Author Response File: Author Response.docx

Reviewer 3 Report

This study attempted to examine the neural dynamics of theta oscillations putatively associated with the inhibition of habitual behavior.   The study is intended to investigate the temporal characteristics of neural dynamics associated with the inhibitory control of behavior using theta oscillations and measures of EEG phase synchrony. In the Introduction the authors vaguely refer to a children's game to be used as an experimental paradigm, based on some prior fMRI and fNIRS studies using a similar task model. However, there is no clear theoretical framework to address this problem, nor any hypotheses being examined. Moreover, there are serious methodological limitations that compromise a sound interpretation of the  behavioral and EEG results of the study, as described in the following list of main concerns:   Main concerns:  

  1. In the Methods section, the task is insufficiently described. For instance, it is not clear what participants had to respond and when (i.e., upon display of one of the three visual stimuli? and what was the response window allowed?)
  2. There is no theoretical justification for the two auditory cues presented in anticipation of the visual stimulus. Why were these cues presented at all? And why were there two low tones and one high tone?
  3. Likewise, it is not clear how the two "control" conditions, "all lose" and "all win" trials, were implemented. For this participants were "allowed to perform their action after the opponent's action" (p. 3).
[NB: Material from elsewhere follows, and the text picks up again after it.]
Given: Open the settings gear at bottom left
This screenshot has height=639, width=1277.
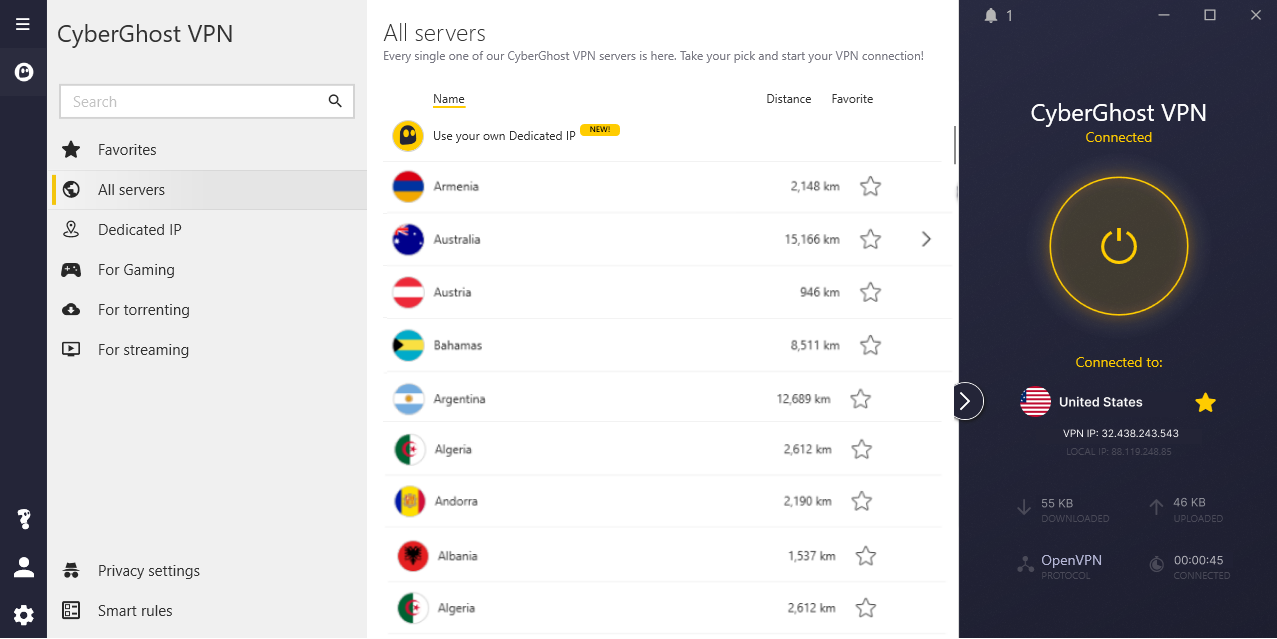Looking at the screenshot, I should point(22,614).
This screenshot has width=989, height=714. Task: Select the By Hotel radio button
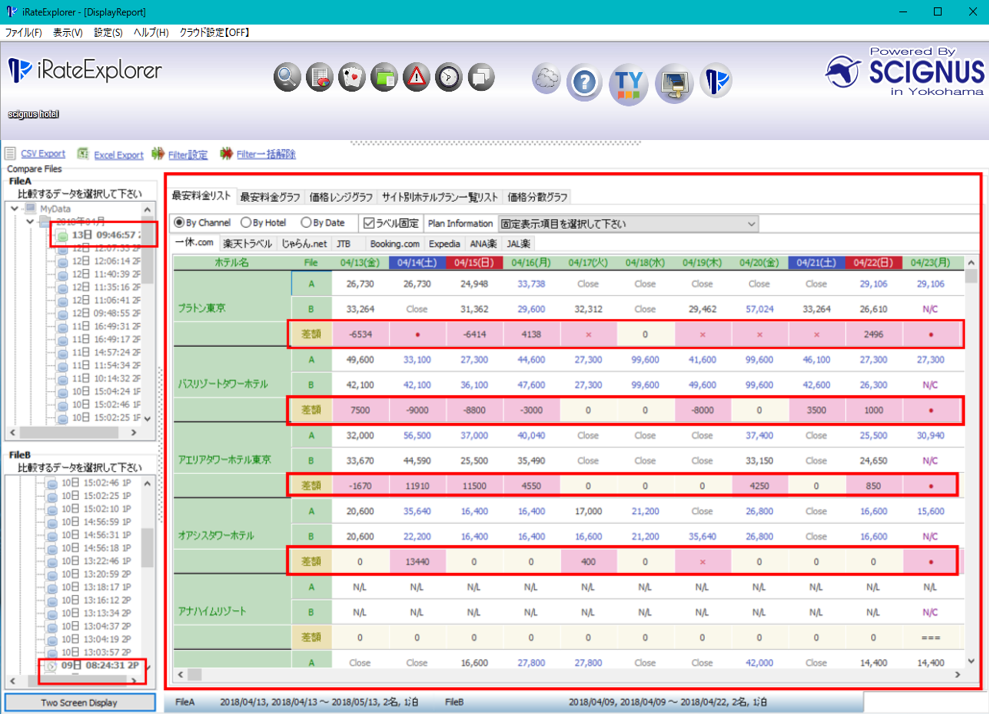248,223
But how was this option implemented in the task?  This instruction must have involved different response windows for the different task conditions, which introduced strong response biases and  distinct speed-accuracy tradeoffs across task conditions that are not accounted for in the Method section.
  4. All those response biases surely influenced behavioral and brain responses in a unknowable manner. And, for the same reasons, it is not possible to discern what aspects of those tasks captured "the inhibition of habitual behavior".
  5. The poor quality of some Figures mean that some behavioral and EEG results are barely visible (e.g., Figure 3, Figure 4B, Figure 5C).
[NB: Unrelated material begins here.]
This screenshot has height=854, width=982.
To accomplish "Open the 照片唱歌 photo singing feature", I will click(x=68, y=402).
  In the light of the conceptual and methodological shortcomings described above, the discussion of results and conclusions of the study would need a complete reappraisal.   

Author Response

We deeply appreciate your questions and comments. According to the reviewers’ comments, we mainly revised the introduction part as well as other parts. Details of our responses to every comment are present below. Please refer the page and line in the revised manuscript with "_trackchanged" version not "_clean" version.

Author Response File: Author Response.docx

Round 2

Reviewer 3 Report

The authors have adequately addressed all of my previous concerns in their revised MS. Now I believe this study makes a nice contribution to the purported role of theta oscillations during the inhibition of habitual behavior.